The Account Executive was so anxious that he called the Copywriter from a networking event at a hotel near the airport. ‘We really need that copy,’ he said. ‘Is it nearly ready?’

‘Oh yeah, I just saw your email,’ replied the Copywriter. ‘I might be able to have a look at it on Monday? If that’s OK?’

‘No, it bloody isn’t!’ shouted the Account Executive. ‘I said it would be with them today at the latest! You’ve made me look a right prat!’ And he pressed the ‘end call’ button so hard that he made a little crack in the cheap, inferior plastic casing of his Blackberry.

‘Bloody freelancers,’ said the Account Executive to his friend. ‘I’m not using him again.’

And he never did!

THE END

  • This is a work of fiction and any resemblance between the characters and persons living or dead is purely coincidental.

  • 2dR8U5u

Comments

25th June 2012

Lauren John

Monday laughter is much welcomed, great spin on the tale, though using wikipedia and rehashed content, what did fictional beast expect!

12th July 2012

Pinky

I cannot tell you how much I smiled reading this.
“But the Word document he attached did not just have a few little tweaks. It looked like a hundred amphetamine-crazed monkeys had been let loose at the keyboard with Track Changes on.”
This is the perfect description of what happens!

26th February 2013

Lisa Valentine

May I speak a word of defence for freelance copywriters? As a self employed copywriter I see day after day just the type of rehashed copy of which you speak; churned out and used as guest blogs, or heaven forbid, their own blogs, or even as newspaper articles for certain mainstream newspapers written by qualified journalists who should know better. These are writers and copywriters who no doubt sit at their desks in their shiny offices being paid mega bucks to update their social media networks and to participate in pointless meetings about how to effectively brainstorm ideas.

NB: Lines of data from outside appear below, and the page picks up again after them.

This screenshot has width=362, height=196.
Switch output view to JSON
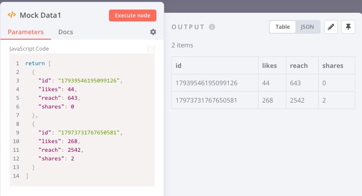[x=307, y=27]
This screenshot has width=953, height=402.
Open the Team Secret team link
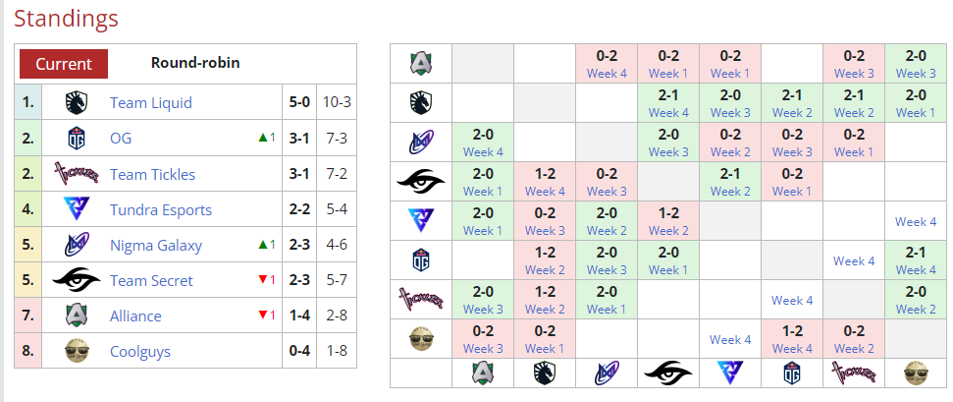[151, 280]
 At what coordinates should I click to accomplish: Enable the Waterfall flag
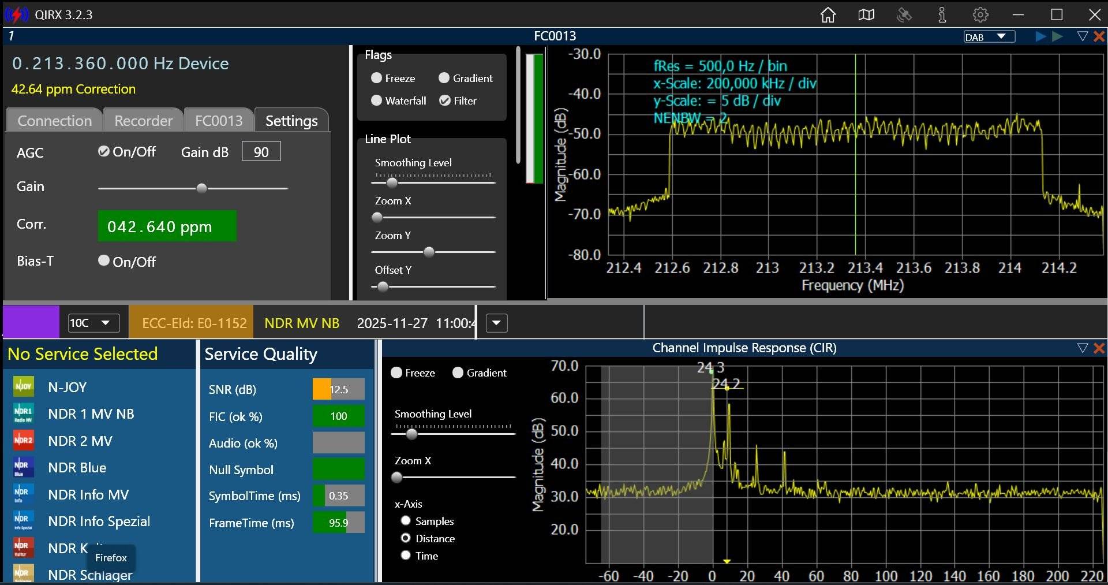click(377, 100)
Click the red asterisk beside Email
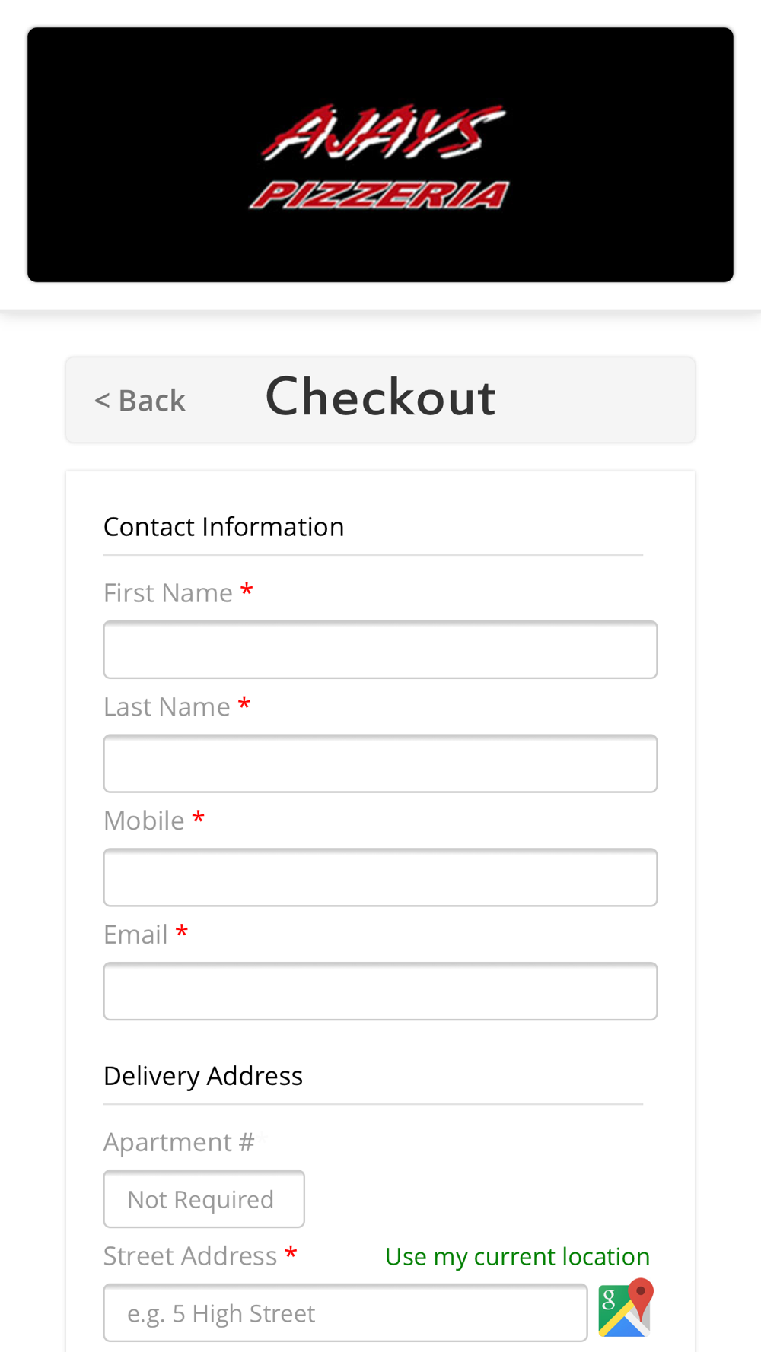Viewport: 761px width, 1352px height. (182, 932)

Meanwhile the lonely freelancer, who has a lot more to prove than the loftily employed, sits alone at home sourcing work, contributing to discussions, commenting on blogs, researching topics and spending a large amount of time writing top quality, unique and audience focused copy. How do I know this? Because the freelancer knows that the key to success is recommendation. Without recommendation and endorsements their work might dry up and then they would have to work by candlelight and the heat of a one bar electric heater.

The full-time contracted writer doesn’t have to worry about this. He has a permanent post so he doesn’t have to try quite as hard to get that copy just right. He can get away with rehashed content and an article that was written hurriedly in a 10 minute gap inbetween playing Bejewelled on Facebook.

So whilst you might find the odd grumpy freelancer – ok, I WILL concede that most of us may have a tendency towards grumpiness – who doesn’t have a clue about audience focused copy; for the most part these are few and far between because for many of us, getting enough work to keep the wolves from the door takes up most of our time and we’d be foolish to allow poor work to undermine our reputation. We’d be out of a job in fact. Just like the freelancer in your rather well-written and humorous tale.

Do spare a thought for us poor freelancers therefore and remember that for every one bad experience you have, there are a dozen more good experiences out there just waiting to happen 🙂

(See how I tried really hard to throw off my natural grumpiness there?)

12th January 2017

Dawn Baird

I’ll forgive you for “rehashed content”, but your comments on “amphetamine-crazed monkeys” are pretty accurate.